--- DATA FOR THIS EXERCISE ---

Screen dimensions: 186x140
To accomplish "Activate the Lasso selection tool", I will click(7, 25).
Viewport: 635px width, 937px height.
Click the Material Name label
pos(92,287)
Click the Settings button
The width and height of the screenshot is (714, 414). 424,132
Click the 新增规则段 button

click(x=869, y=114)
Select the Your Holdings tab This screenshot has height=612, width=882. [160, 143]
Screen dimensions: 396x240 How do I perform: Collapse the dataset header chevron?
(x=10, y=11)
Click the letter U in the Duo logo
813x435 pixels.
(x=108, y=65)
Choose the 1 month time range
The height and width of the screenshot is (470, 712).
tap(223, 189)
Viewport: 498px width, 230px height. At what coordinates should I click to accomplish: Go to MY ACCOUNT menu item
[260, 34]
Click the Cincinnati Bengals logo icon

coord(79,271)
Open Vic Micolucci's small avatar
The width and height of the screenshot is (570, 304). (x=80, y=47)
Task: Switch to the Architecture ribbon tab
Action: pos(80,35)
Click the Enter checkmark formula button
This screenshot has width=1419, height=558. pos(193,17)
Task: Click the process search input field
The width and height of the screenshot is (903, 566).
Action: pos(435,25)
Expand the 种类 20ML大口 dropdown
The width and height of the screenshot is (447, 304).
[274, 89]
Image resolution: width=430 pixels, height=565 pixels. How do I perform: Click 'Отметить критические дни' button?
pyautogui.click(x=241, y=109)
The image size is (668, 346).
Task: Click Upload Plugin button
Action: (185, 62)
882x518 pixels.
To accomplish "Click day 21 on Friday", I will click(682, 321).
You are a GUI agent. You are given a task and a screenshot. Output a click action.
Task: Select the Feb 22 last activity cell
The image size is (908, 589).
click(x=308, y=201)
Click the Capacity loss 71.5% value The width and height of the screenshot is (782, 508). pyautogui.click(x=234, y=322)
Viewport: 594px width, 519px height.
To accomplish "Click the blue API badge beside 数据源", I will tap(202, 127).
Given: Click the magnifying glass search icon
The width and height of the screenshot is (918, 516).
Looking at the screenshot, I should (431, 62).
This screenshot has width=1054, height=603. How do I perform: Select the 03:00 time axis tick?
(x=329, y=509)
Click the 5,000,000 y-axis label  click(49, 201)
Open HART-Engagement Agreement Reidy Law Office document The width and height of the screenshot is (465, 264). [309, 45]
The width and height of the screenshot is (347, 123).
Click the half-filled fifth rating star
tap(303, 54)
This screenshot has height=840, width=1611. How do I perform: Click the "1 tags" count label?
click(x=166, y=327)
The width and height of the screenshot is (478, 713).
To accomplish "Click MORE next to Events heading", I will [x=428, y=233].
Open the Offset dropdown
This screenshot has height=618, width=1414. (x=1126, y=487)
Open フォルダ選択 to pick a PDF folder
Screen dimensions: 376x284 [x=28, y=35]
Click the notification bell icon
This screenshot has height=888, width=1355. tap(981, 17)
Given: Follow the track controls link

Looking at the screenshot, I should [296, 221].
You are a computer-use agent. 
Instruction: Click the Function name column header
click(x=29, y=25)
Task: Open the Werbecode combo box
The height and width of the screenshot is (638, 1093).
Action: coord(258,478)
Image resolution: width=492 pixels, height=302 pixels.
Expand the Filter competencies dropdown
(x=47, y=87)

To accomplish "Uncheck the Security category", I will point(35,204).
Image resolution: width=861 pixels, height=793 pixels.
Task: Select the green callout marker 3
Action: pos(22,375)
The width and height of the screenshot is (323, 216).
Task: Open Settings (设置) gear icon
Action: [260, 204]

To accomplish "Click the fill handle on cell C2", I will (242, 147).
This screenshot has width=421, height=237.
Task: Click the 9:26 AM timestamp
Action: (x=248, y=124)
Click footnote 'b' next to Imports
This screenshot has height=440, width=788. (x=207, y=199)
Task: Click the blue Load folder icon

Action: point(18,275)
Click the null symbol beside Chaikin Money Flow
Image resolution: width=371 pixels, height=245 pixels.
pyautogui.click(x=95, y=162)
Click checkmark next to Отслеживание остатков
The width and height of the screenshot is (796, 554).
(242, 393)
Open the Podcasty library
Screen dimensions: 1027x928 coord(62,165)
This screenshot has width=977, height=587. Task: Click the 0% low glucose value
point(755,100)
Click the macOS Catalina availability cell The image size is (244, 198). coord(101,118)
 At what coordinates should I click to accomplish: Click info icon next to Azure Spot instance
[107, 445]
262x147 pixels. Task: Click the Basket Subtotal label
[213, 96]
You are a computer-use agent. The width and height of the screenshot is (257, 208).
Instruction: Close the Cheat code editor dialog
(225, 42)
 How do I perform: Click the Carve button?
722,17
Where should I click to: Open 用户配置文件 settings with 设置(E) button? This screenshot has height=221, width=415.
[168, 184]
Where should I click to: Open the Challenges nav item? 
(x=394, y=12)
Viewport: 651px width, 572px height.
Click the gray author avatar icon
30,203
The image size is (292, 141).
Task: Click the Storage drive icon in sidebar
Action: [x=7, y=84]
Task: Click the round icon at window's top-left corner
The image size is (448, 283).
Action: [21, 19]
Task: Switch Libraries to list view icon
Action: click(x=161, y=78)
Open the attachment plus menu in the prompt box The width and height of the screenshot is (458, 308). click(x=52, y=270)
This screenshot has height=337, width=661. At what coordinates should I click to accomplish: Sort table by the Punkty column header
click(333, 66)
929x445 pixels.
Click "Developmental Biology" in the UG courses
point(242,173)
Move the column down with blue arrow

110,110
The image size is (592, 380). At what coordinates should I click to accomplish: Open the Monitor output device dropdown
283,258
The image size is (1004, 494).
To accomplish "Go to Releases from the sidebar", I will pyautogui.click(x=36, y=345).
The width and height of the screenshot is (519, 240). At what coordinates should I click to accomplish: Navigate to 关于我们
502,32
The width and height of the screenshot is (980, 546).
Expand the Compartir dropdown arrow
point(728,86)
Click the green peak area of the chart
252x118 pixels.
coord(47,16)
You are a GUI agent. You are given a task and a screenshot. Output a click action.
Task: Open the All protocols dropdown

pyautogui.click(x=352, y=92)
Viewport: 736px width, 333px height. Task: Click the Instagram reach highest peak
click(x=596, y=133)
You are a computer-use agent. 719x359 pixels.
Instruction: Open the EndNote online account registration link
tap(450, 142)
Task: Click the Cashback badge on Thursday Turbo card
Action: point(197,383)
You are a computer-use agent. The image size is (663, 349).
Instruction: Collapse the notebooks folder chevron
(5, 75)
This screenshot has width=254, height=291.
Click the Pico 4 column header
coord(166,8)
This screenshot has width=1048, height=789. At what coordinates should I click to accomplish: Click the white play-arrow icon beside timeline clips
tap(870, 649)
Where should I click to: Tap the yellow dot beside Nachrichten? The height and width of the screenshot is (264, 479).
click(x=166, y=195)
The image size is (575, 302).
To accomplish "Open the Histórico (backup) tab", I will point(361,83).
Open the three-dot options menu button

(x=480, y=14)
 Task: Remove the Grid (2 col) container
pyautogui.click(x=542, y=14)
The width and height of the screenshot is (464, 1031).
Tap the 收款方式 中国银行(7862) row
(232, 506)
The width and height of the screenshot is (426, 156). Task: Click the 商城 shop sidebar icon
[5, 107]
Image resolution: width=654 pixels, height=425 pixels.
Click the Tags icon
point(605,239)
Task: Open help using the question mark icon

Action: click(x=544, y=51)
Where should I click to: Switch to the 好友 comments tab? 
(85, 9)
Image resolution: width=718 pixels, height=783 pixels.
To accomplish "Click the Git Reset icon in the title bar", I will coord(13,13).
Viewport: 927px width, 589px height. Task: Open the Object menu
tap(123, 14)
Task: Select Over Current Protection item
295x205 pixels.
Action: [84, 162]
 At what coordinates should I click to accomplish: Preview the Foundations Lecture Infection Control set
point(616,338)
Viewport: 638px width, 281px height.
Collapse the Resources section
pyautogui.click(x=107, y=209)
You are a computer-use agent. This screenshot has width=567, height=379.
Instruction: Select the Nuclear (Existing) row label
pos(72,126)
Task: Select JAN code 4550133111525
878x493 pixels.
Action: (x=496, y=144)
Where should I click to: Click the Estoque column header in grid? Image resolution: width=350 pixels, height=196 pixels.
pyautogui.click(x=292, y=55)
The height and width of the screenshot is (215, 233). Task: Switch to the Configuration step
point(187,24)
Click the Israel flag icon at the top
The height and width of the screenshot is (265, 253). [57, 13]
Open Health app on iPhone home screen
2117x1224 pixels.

---

ASSIGNED TASK ▸ Pull out all lines containing the word "agent" from the entries above.

PROBLEM SOLUTION ▸
You are a GUI agent. You are given a task and a screenshot. Output a click action.
You are a computer-use agent. 
You are a computer-use agent. The width and height of the screenshot is (257, 208).
You are a GUI agent. You are given a task and a screenshot. Output a click action.
You are a computer-use agent. 719x359 pixels.
You are a computer-use agent. The image size is (663, 349).
You are a computer-use agent. This screenshot has width=567, height=379.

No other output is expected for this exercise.